Pentigraf Raihan Fatulah Rusnanda_26_7B


Tanah Gersang
Oleh: Raihan F
Jam menunjukkan pukul 04.30, matahari mulai muncul dari ufuk timur, ayam ayam mulai berkokokan. Aku bersiap untuk melaksanakan sholat subuh. Setelah itu ibu memanggilku untuk membantunya. Setelah itu aku bersiap untuk mandi dan sarapan. Ibu telah menyiapkan seragam sekolahku, segera aku pakai seragamku.

Andi dan Dion memanggilku untuk berangkat bersama ke sekolah. Aku membonceng sepeda milik Dion. Setelah itu kami pergi ke sekolah. Kami melihat pemandangan yang tidak sedap. Tanah gersang yang kami lihat sepanjang jalan. Apalagi saat musim kemarau, tanahnya banyak yang retak.  Aku berfikir jika tempat ini di tumbuhi pohon pasti akan menjadi tempat yang sejuk. Setelah pulang sekolah aku mengajak teman-temanku untuk menanami pohon di tanah gersang tadi esok hari. Andi memiliki ide jika kegiatan menanam pohon dilakukan oleh seluruh siswa di sekolah, aku pun menyetujuinya. Keesokkan harinya kami pergi ke kepala sekolah untuk meminta ijin kegiatan menanam pohon. Kepala sekolah pun menyetujuinya. Keesokan harinya semua siswa sudah berkumpul di sekolah. Tepat pukul 08.00 semua siswa berangkat menuju tempat penanaman pohon. Setelah sampai di tempat semua siswa melaksanakan kegiatan penanaman pohon. Semua siswa sangat berantusias melaksanakan kegiatan ini. Setelah kegiatan selesai siswa diizinka pulang ke rumah masing-masing.
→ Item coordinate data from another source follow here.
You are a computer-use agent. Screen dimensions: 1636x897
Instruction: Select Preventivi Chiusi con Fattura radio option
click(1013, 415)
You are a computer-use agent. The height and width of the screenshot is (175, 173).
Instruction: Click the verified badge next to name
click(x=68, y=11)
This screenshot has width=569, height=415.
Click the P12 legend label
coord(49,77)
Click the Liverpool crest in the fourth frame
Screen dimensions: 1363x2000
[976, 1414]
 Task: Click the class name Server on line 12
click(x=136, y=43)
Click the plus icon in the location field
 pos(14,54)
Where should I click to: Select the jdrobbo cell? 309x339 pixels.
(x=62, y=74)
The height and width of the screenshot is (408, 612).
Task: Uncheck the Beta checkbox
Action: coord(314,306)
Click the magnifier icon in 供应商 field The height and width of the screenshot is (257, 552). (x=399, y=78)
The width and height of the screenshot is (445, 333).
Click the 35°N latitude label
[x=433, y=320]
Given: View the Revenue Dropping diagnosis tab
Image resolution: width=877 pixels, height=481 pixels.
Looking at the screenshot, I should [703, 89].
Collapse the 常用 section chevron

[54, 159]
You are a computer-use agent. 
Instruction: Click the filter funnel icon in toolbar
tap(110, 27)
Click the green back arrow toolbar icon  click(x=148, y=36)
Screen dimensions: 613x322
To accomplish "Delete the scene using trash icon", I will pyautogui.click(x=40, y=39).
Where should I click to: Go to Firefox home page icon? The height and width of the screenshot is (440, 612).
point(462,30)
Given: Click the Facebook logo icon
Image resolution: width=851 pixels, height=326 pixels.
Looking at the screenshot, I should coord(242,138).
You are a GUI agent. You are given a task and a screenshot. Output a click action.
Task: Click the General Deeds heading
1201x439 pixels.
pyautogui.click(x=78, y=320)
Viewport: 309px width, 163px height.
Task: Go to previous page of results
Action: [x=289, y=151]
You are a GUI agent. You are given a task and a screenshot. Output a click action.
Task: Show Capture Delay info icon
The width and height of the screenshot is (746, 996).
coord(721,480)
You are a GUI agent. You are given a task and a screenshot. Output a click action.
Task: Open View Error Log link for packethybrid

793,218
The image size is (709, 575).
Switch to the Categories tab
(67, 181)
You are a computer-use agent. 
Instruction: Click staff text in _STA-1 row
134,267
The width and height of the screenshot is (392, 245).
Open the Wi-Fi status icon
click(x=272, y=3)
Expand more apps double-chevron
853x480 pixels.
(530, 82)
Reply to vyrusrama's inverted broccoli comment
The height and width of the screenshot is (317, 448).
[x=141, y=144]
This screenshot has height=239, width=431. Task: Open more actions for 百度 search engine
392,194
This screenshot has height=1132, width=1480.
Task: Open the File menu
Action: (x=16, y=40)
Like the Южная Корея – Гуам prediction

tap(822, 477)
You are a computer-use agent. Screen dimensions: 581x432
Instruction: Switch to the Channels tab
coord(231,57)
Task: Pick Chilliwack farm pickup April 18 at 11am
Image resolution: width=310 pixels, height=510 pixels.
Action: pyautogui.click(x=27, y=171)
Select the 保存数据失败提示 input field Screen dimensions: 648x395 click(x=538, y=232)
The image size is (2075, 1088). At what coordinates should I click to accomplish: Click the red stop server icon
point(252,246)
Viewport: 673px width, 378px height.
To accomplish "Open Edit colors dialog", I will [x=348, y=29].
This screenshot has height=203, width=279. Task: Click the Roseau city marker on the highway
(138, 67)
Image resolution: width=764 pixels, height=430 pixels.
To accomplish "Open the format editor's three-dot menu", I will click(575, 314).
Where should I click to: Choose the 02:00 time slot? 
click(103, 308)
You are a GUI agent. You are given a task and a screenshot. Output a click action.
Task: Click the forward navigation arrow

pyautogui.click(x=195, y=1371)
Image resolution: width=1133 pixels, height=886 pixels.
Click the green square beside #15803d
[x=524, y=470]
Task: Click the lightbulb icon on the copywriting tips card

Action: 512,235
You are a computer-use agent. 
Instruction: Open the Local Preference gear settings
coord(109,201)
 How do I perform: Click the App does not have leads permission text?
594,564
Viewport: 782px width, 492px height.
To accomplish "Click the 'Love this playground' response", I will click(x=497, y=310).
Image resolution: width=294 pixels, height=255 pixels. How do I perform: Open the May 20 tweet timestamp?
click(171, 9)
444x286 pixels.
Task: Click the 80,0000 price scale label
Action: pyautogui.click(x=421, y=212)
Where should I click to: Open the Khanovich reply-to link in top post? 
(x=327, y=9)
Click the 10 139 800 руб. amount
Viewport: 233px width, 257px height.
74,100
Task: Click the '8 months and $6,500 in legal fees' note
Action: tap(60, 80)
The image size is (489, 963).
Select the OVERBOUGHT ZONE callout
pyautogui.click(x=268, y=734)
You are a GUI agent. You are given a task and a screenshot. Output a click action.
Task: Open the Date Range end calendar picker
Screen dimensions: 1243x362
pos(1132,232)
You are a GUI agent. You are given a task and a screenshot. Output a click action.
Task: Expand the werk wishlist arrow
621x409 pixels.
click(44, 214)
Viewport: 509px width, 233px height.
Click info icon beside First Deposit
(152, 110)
Aku, Andi, dan Dion sangat senang karena acara ini berjalan dengan lancar.

Satu bulan kemudian pohon-pohon yang kita tanam sudah bertumbuh lebat. Tempat ini menjadi tidak kering saat musim kemarau. Aku senang dapat mengubah tempat yang dulunya gersang menjadi sangat sejuk.